Letters to the Editor
Poor Security
I came to this CVS [596 Long Beach Blvd.] to run a simple errand. What I experienced instead was one of the most frightening and deeply disappointing moments I’ve had in a public place. I was physically struck – hit in the face – inside this store.
I immediately began calling out loudly for someone to call the police. There is a security guard stationed here. There were employees and other customers present. Not a single person lifted a finger to help me. No one called 911. No one stepped in. The security guard, whose entire job is to ensure the safety of people in this store, did absolutely nothing. I had to pull out my own phone, shaken and in pain, and call the police myself.
I have never felt so invisible or so unsafe in a retail environment. The complete lack of response – from staff, from security, from anyone – was not just disappointing, it was inexcusable. An assault happened in plain sight, and the collective response was silence. This location consistently attracts a chaotic, unsafe environment and clearly has zero protocols in place for protecting its customers when something goes wrong. A security guard who doesn’t act is not security, it’s a costume.
If you have any other option, please use it. Go to a different CVS, a different pharmacy entirely – anywhere but here. No prescription or convenience is worth your safety. I sincerely hope management sees this and takes real accountability, because what happened to me should never happen to anyone just trying to pick up their medication.
Maria Palomera
Destroyed Trees
The tree graveyard on Fountain Street, right next to an elementary school, serves as a visual for all the children to see how little adults care about the world they will inherit: the depletion of our forests and the destruction of our neighborhoods all serves as a welcome to climate change. What is the motivation for this? Money, for both the developer and the city.
The Beachcomber article refers to Linc Housing, who manages the project, as saying they are replacing these terrible “non-native, non-drought-tolerant, diseased trees” with native, drought-tolerant trees that will provide more canopy than before.
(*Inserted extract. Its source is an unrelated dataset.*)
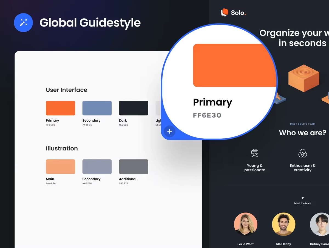Click the orange 3D cube illustration
The width and height of the screenshot is (329, 248).
(x=304, y=78)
This is a popular mantra chanted by developers and, as usual, is not true.
Linc Housing’s actual “Planting Plan” calls for replacing the 114 trees that were destroyed with only 97 new “trees” – 18 of which are bamboo (which is a grass, not a tree), and another 18 of which are borderline shrubs, bringing the grand total of actual replacement trees down to about 61 out of the 114: classic bait and switch tactics of developers, with no one demanding accountability.
Even their supposed commitment to helping the underprivileged is a transparent money grab, as affordable housing has become a bargaining chip developers use to acquire new development contracts. It’s well known that lower income neighborhoods often have limited access to trees and therefore worse air quality, and as a result their residents suffer worse health outcomes than residents of more affluent, treed neighborhoods. If Linc really cared, they would provide cleaner air by planting more trees, rather than depleting the number of trees in the neighborhood and furthering this epidemic.
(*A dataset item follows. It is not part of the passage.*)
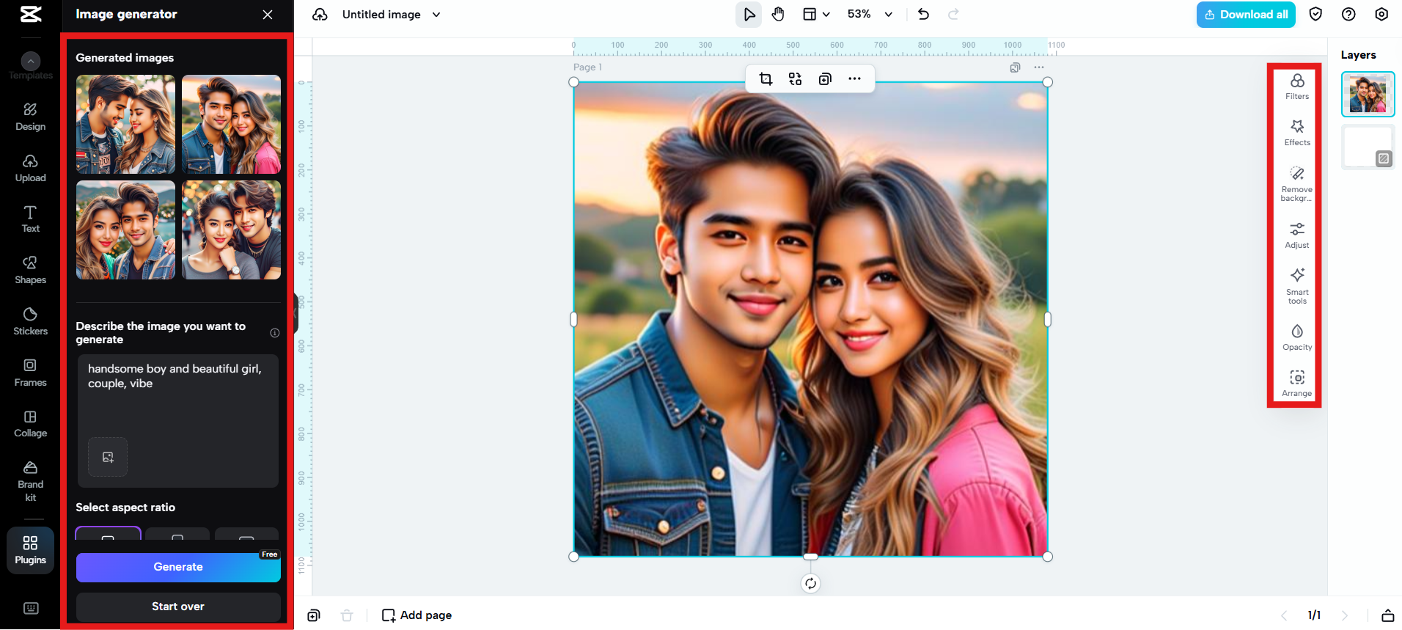Select the second aspect ratio option
This screenshot has height=630, width=1402.
pyautogui.click(x=177, y=535)
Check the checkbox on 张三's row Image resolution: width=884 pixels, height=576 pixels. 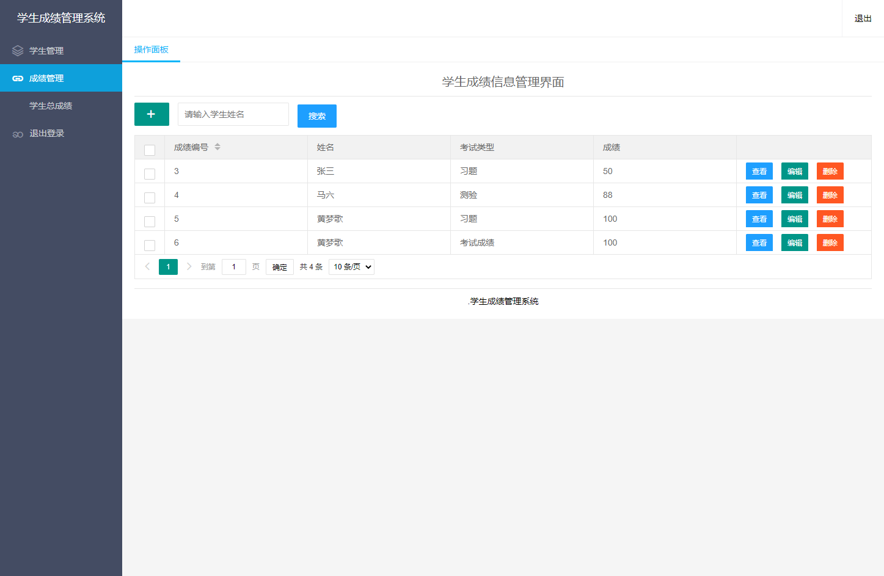[x=149, y=173]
And slowly or not so slowly the very air we breathe becomes more and more polluted in the name of progress, as we become more and more numbed by the destruction of our planet, starting with Fountain Street. Maybe we should listen and maybe we should care. Maybe then we would get mad enough to stand up to this corruption. Or at the very least, maybe we would regret.
Shakespeare said it best: “O pardon me, thou bleeding piece of earth, that I am meek and gentle with these butchers.”
Merry Colvin
Freedom: 250 Years
When I was 16 in 1992, my life changed when a drunken driver hit me. Freedom and driving laws are linked to ensuring public safety.
In 2024, California made 1,336 DUI arrests during their Fourth of July law enforcement period. They made 1,311 DUI arrests during the same period in 2025.
Sober driving protects everyone’s freedom. There is no legal “freedom” to drive drunk. Don’t enjoy America’s 250th birthday behind bars, in the hospital or dead.
If you see someone driving erratic on any road, notify the law enforcement immediately. They will stop that driver. Follow laws to stay true to the country we call home.